Recipe: Friends of friends

Problem

"For user $id, list people they don't follow yet, but who are followed by somebody they do follow."

Assumed data model

  • :User {id, handle}
  • (u:User)-[:FOLLOWS]->(v:User) — directed "u follows v"

Query

MATCH (me:User {id: $id})-[:FOLLOWS]->(friend:User)-[:FOLLOWS]->(candidate:User)
WHERE candidate <> me
AND NOT EXISTS { (me)-[:FOLLOWS]->(candidate) }
RETURN candidate.handle,
count(*) AS shared_paths
ORDER BY shared_paths DESC
LIMIT 20

Explanation

The two-hop pattern enumerates every (me, friend, candidate) triple. NOT EXISTS removes candidates me already follows; candidate <> me removes self-loops. count(*) becomes the number of mutual friends — a useful ranking signal.

Variations

  • Also consider followers: reverse the last segment to (candidate)-[:FOLLOWS]->(friend).
  • Combine both directions with a UNION and dedup with collect(DISTINCT …).
  • Weight by recency of friend's follow using a :FOLLOWS {since} property — see the e-commerce co-purchase recipe.

Recipe: Mutual connections

Problem

"List pairs of users who follow each other."

Assumed data model

  • :User
  • (a)-[:FOLLOWS]->(b) — directed

Query

MATCH (a:User)-[:FOLLOWS]->(b:User)-[:FOLLOWS]->(a)
WHERE id(a) < id(b)
RETURN a.handle, b.handle

Explanation

The pattern reads "a follows b and b follows a" — a 2-cycle. The id(a) < id(b) predicate keeps one row per unordered pair; without it you'd get both (alice, bob) and (bob, alice).

Variations

  • Add a property filter: only mutuals where both accounts are active — add WHERE a.active AND b.active.
  • Rank by "oldest mutuals first" by collecting the relationship: MATCH (a)-[r1:FOLLOWS]->(b)-[r2:FOLLOWS]->(a) and order by min(r1.since, r2.since) — see ORDER BY.

Recipe: Recommendations via second-degree connections

Problem

"Recommend accounts for $id to follow, ranked by how many of their current follows already follow that account."

Assumed data model

  • :User
  • (u)-[:FOLLOWS]->(v)

Query

MATCH (me:User {id: $id})-[:FOLLOWS]->(:User)-[:FOLLOWS]->(rec:User)
WHERE rec <> me
AND NOT EXISTS { (me)-[:FOLLOWS]->(rec) }
RETURN rec.handle,
count(*) AS score,
collect(DISTINCT rec.country)[..3] AS sample_countries
ORDER BY score DESC
LIMIT 10

Explanation

Similar to friends-of-friends but projects a richer result — the count becomes a recommendation score, and we collect a diverse sample of metadata. [..3] slices the collected list to the first three entries — a list slice.

Variations

  • Add a CASE-based boost for accounts with a verified badge: count(CASE WHEN rec.verified THEN 1 END) * 2 + count(*).
  • Expand to 3-hop with [:FOLLOWS*2..3] — bound it to avoid run-away — see Paths → variable-length.

■ Instructions for the task ■
Please answer from the query recipes above: in the mutual connections recipe, what does the id(a) < id(b) predicate do?

■ Collected material ■
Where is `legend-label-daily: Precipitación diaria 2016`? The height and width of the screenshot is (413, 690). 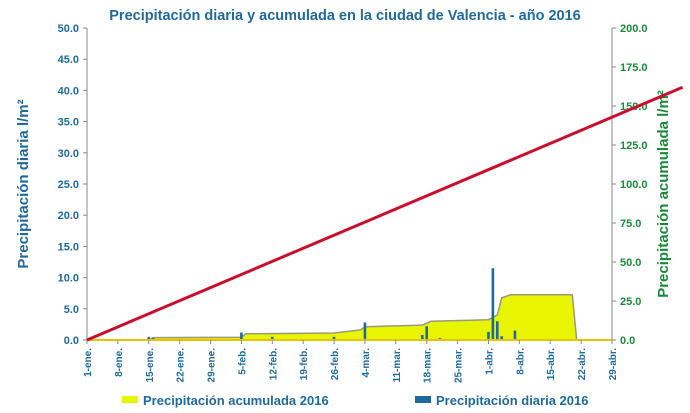 legend-label-daily: Precipitación diaria 2016 is located at coordinates (512, 400).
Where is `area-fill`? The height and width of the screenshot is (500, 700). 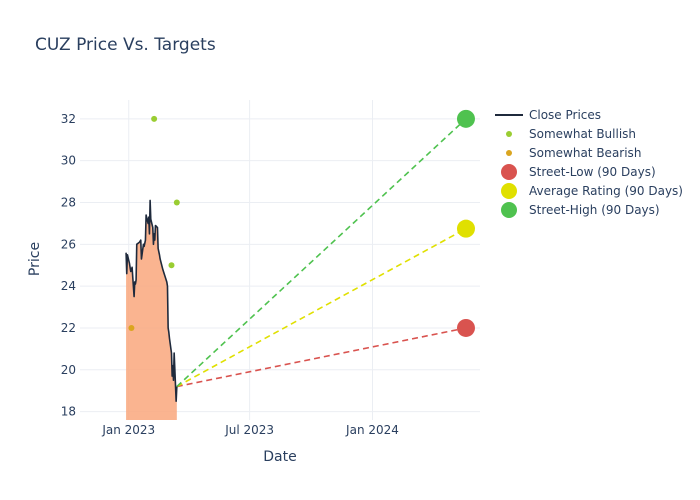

■ Finished exercise ■
It keeps one row per unordered pair, so each mutual pair appears once instead of twice.